[Records provided]

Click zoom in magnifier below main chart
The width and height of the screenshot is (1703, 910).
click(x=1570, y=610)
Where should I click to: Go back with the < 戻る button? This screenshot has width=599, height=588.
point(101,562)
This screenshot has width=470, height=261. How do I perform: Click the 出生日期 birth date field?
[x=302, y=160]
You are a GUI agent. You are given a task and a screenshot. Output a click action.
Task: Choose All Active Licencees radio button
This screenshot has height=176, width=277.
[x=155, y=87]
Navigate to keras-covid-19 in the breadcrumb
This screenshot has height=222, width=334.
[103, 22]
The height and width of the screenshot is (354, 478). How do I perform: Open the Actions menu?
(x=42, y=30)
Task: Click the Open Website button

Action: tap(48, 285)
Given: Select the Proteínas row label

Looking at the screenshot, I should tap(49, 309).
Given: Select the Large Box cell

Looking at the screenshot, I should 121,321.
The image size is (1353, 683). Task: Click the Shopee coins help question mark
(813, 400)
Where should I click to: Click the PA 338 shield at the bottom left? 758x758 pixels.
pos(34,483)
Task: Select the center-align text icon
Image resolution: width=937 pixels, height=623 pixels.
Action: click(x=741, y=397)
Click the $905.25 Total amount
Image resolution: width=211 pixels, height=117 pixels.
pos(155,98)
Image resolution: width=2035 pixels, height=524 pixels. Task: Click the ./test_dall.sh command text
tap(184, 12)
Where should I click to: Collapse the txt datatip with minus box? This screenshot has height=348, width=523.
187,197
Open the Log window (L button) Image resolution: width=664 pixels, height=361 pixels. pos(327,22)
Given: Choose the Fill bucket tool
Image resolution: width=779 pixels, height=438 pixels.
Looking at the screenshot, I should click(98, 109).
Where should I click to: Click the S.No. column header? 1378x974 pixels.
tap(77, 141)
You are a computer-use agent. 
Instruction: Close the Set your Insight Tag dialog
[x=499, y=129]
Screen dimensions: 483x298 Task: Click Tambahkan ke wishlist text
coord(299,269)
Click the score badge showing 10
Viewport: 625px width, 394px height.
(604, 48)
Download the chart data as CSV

[/Records provided]

● **What is being asked**
Keeping every word and mark as it is, print the entries above.

● **Answer section**
Click zoom in magnifier below main chart
The width and height of the screenshot is (1703, 910).
click(x=1570, y=610)
Where should I click to: Go back with the < 戻る button? This screenshot has width=599, height=588.
point(101,562)
This screenshot has width=470, height=261. How do I perform: Click the 出生日期 birth date field?
[x=302, y=160]
You are a GUI agent. You are given a task and a screenshot. Output a click action.
Task: Choose All Active Licencees radio button
This screenshot has height=176, width=277.
[x=155, y=87]
Navigate to keras-covid-19 in the breadcrumb
This screenshot has height=222, width=334.
[103, 22]
The height and width of the screenshot is (354, 478). How do I perform: Open the Actions menu?
(x=42, y=30)
Task: Click the Open Website button

Action: tap(48, 285)
Given: Select the Proteínas row label

Looking at the screenshot, I should tap(49, 309).
Given: Select the Large Box cell

Looking at the screenshot, I should 121,321.
The image size is (1353, 683). Task: Click the Shopee coins help question mark
(813, 400)
Where should I click to: Click the PA 338 shield at the bottom left? 758x758 pixels.
pos(34,483)
Task: Select the center-align text icon
Image resolution: width=937 pixels, height=623 pixels.
Action: click(x=741, y=397)
Click the $905.25 Total amount
Image resolution: width=211 pixels, height=117 pixels.
pos(155,98)
Image resolution: width=2035 pixels, height=524 pixels. Task: Click the ./test_dall.sh command text
tap(184, 12)
Where should I click to: Collapse the txt datatip with minus box? This screenshot has height=348, width=523.
187,197
Open the Log window (L button) Image resolution: width=664 pixels, height=361 pixels. pos(327,22)
Given: Choose the Fill bucket tool
Image resolution: width=779 pixels, height=438 pixels.
Looking at the screenshot, I should click(98, 109).
Where should I click to: Click the S.No. column header? 1378x974 pixels.
tap(77, 141)
You are a computer-use agent. 
Instruction: Close the Set your Insight Tag dialog
[x=499, y=129]
Screen dimensions: 483x298 Task: Click Tambahkan ke wishlist text
coord(299,269)
Click the score badge showing 10
Viewport: 625px width, 394px height.
(604, 48)
Download the chart data as CSV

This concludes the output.